How often does a graph change the world? In 1854, Doctor John Snow produced a map to plotter cholera cases by drawing on a London map a bar for each reported death. Until then, it was believed that cholera was spread by miasma in the air, however, transmission method has not been confirmed and the sudden outbreak of cholera in London’s Soho was a big mystery. So Snow did something data journalists often do now: he mapped the cases. It was then that it became apparent that the cases were clustered around the pump in Broad (now Broadwick) street.
This graph is one of the examples that changed how we see data visualizations. But how, we perceive the power within the data today and how we make reality visible through data visualization?
“In the early 1970s, years before access to the Internet was universal, Richard Saul Wurman, predicted that the oncoming information explosion would require the intervention of a new breed of professionals trained in organizing data and making sense out of it. According to Wurman, the biggest challenge our species was about to face was to learn how to navigate the upcoming tsunami of bits that was cresting the horizon” (Cairo, 2013). In this context, data visualization provides a mean of navigating to large amounts of data. The below model explains what visualization and graphs are about.
Unstructured information means reality, the world out there is organized in bits spinning around and coming to us in all the possible ways. Data are the records of this information that are encoded to structured information.
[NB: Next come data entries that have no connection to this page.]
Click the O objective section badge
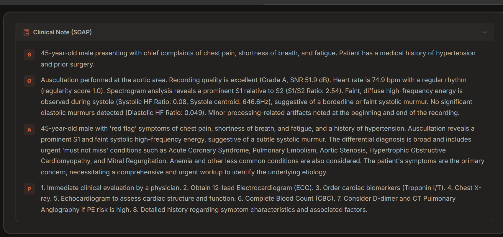click(29, 81)
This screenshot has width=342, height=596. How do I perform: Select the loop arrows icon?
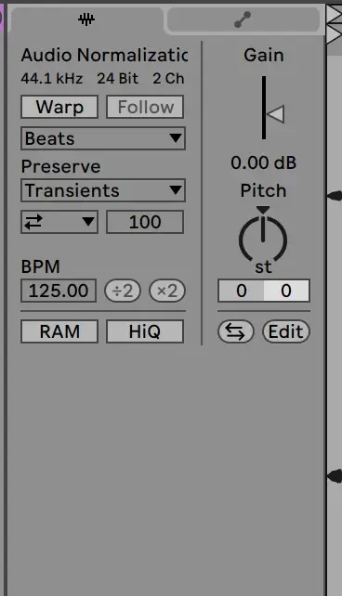pyautogui.click(x=33, y=222)
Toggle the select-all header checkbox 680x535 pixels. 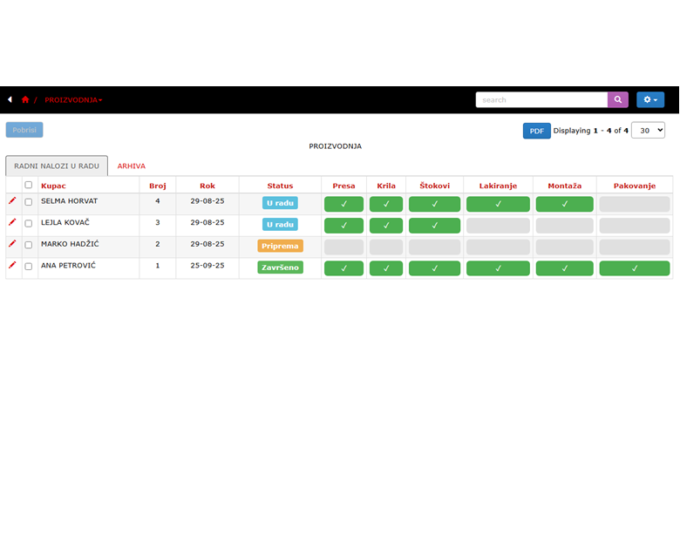(29, 185)
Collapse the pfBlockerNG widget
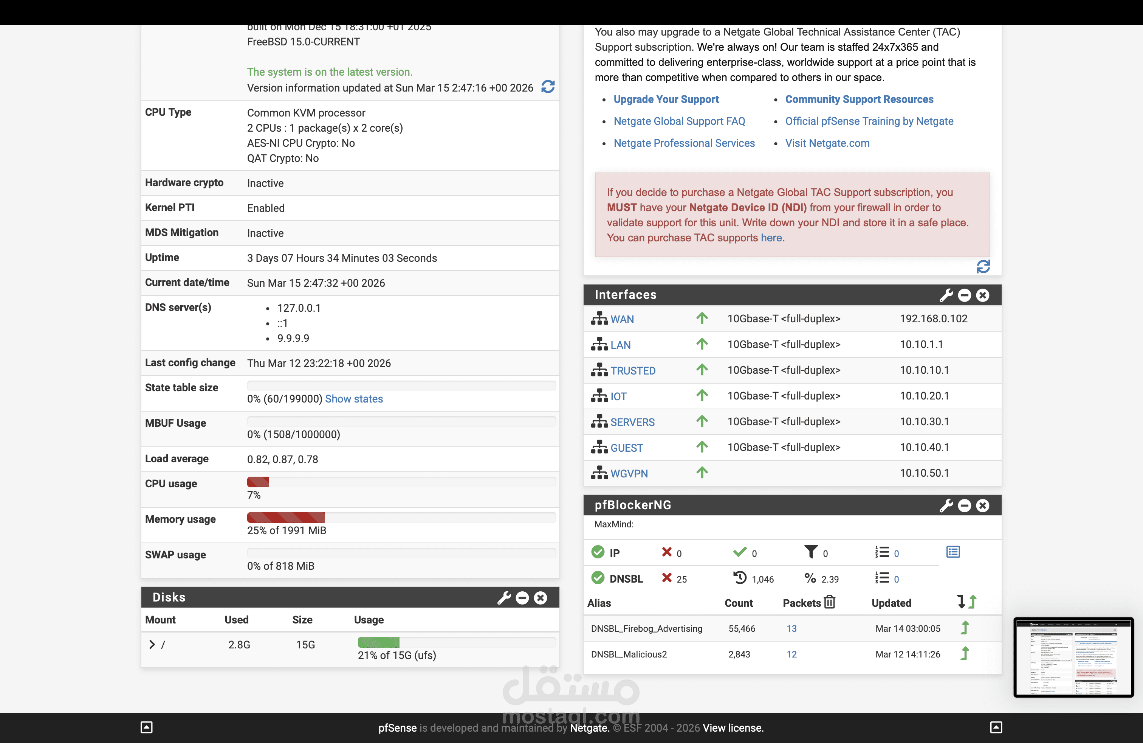1143x743 pixels. [x=964, y=506]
This is the level that data visualization comes into the picture to enable the data communicators to give shape to data so that relevant patterns will become visible to the information consumers. Information consumption from structured information can lead to higher knowledge on the part of the audience. The role of the data visualization expert in this phase is to anticipate this process and generate order before people’s brains try to do it on their own. Finally, wisdom is reached when we combine a deep understanding of the acquired knowledge, we blend new information with prior experience.
The way the human brain perceives knowledge makes the use of charts and graphs into visualizing large amounts of complex data easier than poring over spreadsheets or reports. Thus, the first and the main goal of data visualization tools is to be the tool for your brains to perceive what lies beyond their natural reach.
Cairo, A. (2013) ‘The functional art: an introduction to information graphics and visualization’. New Rider, 15.